MELBOURNE, Australia — World No. 2 Carlos Alcaraz lost in the quarterfinals of the Australian Open, going down to No. 6 seed Alexander Zverev in four enthralling sets, 6-1, 6-3, 6-7(2), 6-4.
Alcaraz had already achieved a career-best result in Melbourne coming into the quarterfinal matchup, but Zverev jumped out early to take the first two sets.
Alcaraz fought back in the third — breaking Zverev who was serving for the match at 5-3 — but was unable to sustain his level in the fourth, bowing out in Melbourne in three hours and six minutes.
Here are three key takeaways from the match.
Zverev played lights-out tennis early
Sometimes you just need to credit the opponent for playing well. While a lot of the attention was on the Spaniard and whether he could challenge Novak Djokovic for his second Slam title, Zverev swooped in and played arguably two of the best sets of tennis seen in Melbourne in some time, and possibly his best to date.
On the local telecast, commentator Todd Woodbridge said Zverev was striking the ball as well as he’d ever seen. Through two sets, Zverev had just nine unforced errors, while Alcaraz, who started the match slowly and almost lethargically, hit 22.
Zverev’s serving, too, was on another level. After two sets, the German was hitting 90% of his first serves, winning 84% of those points. And on the four occasions Zverev had to conjure a second serve? He won all four points — barely giving Alcaraz a look in his service games.
After breaking to love in Alcaraz’s first service game, the momentum was with Zverev as he hunted winners and forced Alcaraz to uncomfortable positions on the court, and it clearly rattled the Spaniard, who only really started to get a grip on the contest midway through the third set.

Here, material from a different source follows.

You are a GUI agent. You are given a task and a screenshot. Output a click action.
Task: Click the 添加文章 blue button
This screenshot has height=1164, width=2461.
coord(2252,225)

Alcaraz got off to a slow start
It never bodes well when a player double-faults the first service point of his match, and that’s exactly what Alcaraz did, to murmurings around Rod Laver Arena.
It didn’t get any better. Alcaraz was broken to love in his first service game — making three bad errors in a row — and a blink of the eye later, Zverev had skipped out to a 3-0 lead after just eight minutes of play.

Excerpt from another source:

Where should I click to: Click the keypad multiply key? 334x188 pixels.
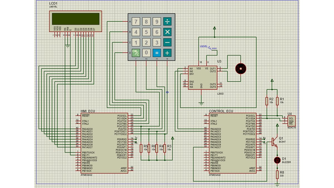pos(167,32)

It’s hard to articulate just how poorly Alcaraz played at times. On at least three occasions during the first hour of play, the world No. 2 attempted his usually-reliable drop shot, but they weren’t effective, allowing Zverev ample time to chase down and punish the return ball.
In the first set, Alcaraz’s first serve percentage was just 55%, and he was winning just 50% of the points when his first serve was in play. He hit just two winners and had 11 unforced errors.
Coming into the clash, the Spaniard was 0-6 at majors when dropping the first two sets, including a loss to Zverev in the 2022 French Open quarterfinals. While Zverev’s level noticeably dropped in the third (at least, compared to his opening two stanzas), Alcaraz was unable to keep his own game at a high enough level for long enough, eventually succumbing in a tight fourth set.
Alcaraz is still just 20 years old
He certainly doesn’t look it, but Carlos Alcaraz is still very young.
Having won his first Slam just a few months after his 19th birthday, it’s easy to expect Alcaraz to just «go on with it,» following in the footsteps of other generational talents like Djokovic, Roger Federer and Rafael Nadal. But it must be remembered Federer was 21 when he won his first Slam, and Djokovic 20 when he first won in Melbourne back in 2008.
And with Djokovic not expected to play forever, there will be a vacuum at the top of men’s tennis that will allow opportunities for Alcaraz — a pure hitter with one of the best forehands on the tour — to chalk up Slam wins.
He already has the one-up on rivals his age, like Zverev, Jannik Sinner, and Holger Rune to name a few, and will more than likely win plenty more as his career develops. He will learn from nights like he had against Zverev in Melbourne — you just can’t give the world’s best tennis players a two-set lead in a Slam quarterfinal.